* _What you need to do_
Go to the line containing "This screenshot has height=564, width=1000." in the records below and print it and every following line exactly, on through the line containing "Task: Open the qa branch dropdown", then stop.

(Source data)
===
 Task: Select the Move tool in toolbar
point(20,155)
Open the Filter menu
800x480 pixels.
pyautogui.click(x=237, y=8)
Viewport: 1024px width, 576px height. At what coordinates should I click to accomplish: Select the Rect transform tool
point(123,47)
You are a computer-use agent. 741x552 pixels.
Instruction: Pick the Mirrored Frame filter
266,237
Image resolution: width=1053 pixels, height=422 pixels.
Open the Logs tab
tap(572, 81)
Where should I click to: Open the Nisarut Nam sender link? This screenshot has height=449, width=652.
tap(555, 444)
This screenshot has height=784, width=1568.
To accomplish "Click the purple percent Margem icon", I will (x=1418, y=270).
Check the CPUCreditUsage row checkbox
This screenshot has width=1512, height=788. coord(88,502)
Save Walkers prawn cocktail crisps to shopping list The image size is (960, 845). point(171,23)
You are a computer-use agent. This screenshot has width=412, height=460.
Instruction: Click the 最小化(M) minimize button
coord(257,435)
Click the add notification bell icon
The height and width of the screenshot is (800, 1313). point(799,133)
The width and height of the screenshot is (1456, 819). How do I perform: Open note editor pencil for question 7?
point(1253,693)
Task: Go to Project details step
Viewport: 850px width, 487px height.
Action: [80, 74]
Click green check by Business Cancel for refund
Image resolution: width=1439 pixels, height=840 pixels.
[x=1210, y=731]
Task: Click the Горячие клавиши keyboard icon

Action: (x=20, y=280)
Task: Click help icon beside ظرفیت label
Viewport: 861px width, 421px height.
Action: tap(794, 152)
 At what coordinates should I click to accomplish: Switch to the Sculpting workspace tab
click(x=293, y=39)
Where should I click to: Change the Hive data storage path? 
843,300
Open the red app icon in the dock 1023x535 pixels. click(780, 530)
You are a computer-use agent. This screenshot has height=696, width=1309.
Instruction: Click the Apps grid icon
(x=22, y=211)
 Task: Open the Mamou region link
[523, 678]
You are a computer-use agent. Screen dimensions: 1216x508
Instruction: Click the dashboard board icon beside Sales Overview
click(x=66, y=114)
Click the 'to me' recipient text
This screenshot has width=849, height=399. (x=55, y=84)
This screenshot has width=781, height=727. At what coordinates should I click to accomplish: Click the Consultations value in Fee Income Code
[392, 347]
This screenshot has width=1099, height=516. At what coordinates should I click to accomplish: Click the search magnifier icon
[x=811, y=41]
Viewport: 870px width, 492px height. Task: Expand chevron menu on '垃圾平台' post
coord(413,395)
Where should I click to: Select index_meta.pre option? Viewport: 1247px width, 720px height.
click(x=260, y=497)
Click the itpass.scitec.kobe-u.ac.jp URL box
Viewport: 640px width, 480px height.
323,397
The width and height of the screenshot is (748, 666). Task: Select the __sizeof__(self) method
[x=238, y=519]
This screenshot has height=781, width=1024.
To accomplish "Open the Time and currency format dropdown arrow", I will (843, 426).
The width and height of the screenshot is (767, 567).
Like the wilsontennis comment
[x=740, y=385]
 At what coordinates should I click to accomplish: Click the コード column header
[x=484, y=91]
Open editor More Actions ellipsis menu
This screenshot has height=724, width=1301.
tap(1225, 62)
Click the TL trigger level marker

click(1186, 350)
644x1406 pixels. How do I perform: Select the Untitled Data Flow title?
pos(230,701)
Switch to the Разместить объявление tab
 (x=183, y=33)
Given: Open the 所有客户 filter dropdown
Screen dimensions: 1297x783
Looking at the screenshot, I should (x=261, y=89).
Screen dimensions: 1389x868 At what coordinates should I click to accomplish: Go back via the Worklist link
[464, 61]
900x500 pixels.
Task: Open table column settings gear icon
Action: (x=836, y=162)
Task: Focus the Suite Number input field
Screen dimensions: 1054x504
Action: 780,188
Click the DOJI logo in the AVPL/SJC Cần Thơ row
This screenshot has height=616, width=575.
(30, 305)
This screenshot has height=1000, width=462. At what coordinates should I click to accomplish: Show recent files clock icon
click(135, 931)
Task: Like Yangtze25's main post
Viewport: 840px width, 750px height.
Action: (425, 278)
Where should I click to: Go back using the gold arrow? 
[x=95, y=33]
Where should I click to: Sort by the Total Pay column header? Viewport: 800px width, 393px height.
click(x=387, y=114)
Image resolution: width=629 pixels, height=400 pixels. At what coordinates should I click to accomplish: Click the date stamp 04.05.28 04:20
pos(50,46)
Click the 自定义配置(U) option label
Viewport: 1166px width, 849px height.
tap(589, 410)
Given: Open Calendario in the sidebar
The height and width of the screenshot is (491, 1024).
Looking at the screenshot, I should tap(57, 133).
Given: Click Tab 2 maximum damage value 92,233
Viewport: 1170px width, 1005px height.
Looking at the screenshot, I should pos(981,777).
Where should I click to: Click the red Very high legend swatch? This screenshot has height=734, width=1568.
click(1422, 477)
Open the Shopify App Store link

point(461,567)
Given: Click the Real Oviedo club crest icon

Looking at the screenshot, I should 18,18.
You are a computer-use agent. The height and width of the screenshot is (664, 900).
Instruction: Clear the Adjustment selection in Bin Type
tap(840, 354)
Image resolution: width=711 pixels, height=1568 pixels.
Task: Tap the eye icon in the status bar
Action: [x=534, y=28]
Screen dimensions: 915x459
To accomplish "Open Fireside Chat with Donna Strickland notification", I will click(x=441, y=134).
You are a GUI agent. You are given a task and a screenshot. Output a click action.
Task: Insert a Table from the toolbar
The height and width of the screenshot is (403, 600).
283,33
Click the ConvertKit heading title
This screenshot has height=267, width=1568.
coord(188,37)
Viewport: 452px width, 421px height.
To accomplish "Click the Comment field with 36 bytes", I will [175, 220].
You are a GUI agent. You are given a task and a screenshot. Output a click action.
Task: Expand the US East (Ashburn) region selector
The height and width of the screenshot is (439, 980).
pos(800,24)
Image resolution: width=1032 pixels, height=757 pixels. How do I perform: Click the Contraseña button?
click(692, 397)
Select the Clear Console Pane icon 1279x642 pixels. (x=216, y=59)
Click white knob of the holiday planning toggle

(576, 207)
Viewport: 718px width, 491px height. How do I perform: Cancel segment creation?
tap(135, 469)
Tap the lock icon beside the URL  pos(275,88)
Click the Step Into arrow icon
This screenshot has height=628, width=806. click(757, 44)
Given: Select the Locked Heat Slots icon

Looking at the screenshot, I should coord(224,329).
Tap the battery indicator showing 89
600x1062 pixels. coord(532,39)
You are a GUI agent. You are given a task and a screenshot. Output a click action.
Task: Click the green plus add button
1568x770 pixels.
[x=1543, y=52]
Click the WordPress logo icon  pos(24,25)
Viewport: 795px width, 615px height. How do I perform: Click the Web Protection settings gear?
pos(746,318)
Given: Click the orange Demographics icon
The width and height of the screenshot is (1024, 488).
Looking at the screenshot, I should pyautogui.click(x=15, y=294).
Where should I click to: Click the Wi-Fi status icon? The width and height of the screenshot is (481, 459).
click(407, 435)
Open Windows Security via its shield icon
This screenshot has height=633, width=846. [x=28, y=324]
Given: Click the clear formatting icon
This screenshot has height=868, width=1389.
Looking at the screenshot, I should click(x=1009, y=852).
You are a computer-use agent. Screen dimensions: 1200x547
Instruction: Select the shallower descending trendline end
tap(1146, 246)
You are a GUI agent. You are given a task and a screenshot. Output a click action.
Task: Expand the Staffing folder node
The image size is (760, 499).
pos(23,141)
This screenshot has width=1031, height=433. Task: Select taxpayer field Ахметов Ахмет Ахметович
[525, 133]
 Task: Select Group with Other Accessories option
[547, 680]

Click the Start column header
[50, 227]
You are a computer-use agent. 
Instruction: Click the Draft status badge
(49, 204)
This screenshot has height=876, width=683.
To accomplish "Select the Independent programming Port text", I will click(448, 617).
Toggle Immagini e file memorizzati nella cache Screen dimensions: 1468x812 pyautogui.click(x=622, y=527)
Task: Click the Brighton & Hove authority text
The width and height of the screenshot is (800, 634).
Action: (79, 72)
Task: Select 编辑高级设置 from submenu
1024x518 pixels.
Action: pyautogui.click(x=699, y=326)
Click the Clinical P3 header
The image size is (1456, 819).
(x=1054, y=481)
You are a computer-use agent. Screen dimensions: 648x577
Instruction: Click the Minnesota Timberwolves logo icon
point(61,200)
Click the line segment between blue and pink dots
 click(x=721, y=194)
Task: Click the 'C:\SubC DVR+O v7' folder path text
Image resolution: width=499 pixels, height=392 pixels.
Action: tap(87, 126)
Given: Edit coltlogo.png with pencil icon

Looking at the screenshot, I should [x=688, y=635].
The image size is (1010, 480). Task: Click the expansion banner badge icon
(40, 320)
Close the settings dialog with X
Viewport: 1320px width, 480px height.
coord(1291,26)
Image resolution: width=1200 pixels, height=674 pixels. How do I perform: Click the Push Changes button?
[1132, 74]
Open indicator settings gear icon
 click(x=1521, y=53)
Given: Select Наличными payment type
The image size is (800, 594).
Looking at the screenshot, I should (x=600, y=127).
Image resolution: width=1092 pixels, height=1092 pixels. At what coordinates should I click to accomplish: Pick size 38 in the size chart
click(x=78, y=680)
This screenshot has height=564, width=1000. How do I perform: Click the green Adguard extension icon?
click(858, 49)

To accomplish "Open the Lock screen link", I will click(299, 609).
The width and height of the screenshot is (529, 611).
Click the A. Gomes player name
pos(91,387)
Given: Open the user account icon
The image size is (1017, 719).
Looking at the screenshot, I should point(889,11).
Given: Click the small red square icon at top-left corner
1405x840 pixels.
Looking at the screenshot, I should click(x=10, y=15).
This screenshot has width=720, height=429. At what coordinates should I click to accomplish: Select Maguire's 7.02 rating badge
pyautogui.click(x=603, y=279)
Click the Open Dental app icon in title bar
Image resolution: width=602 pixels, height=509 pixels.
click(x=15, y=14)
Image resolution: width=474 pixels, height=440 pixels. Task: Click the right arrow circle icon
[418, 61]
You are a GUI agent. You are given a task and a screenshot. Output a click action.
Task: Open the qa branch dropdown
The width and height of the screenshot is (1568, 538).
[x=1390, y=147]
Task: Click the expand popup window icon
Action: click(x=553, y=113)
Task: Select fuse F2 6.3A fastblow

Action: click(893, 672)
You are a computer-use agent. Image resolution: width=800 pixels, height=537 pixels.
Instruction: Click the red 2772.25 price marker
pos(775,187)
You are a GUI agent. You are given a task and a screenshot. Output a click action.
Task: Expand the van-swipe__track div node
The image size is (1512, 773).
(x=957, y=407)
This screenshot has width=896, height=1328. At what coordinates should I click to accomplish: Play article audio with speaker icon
===
* _Problem solution_
This screenshot has height=564, width=1000. How do I perform: Click the green Adguard extension icon?
click(858, 49)

To accomplish "Open the Lock screen link", I will click(299, 609).
The width and height of the screenshot is (529, 611).
Click the A. Gomes player name
pos(91,387)
Given: Open the user account icon
The image size is (1017, 719).
Looking at the screenshot, I should point(889,11).
Given: Click the small red square icon at top-left corner
1405x840 pixels.
Looking at the screenshot, I should click(x=10, y=15).
This screenshot has width=720, height=429. At what coordinates should I click to accomplish: Select Maguire's 7.02 rating badge
pyautogui.click(x=603, y=279)
Click the Open Dental app icon in title bar
Image resolution: width=602 pixels, height=509 pixels.
click(x=15, y=14)
Image resolution: width=474 pixels, height=440 pixels. Task: Click the right arrow circle icon
[418, 61]
You are a GUI agent. You are given a task and a screenshot. Output a click action.
Task: Open the qa branch dropdown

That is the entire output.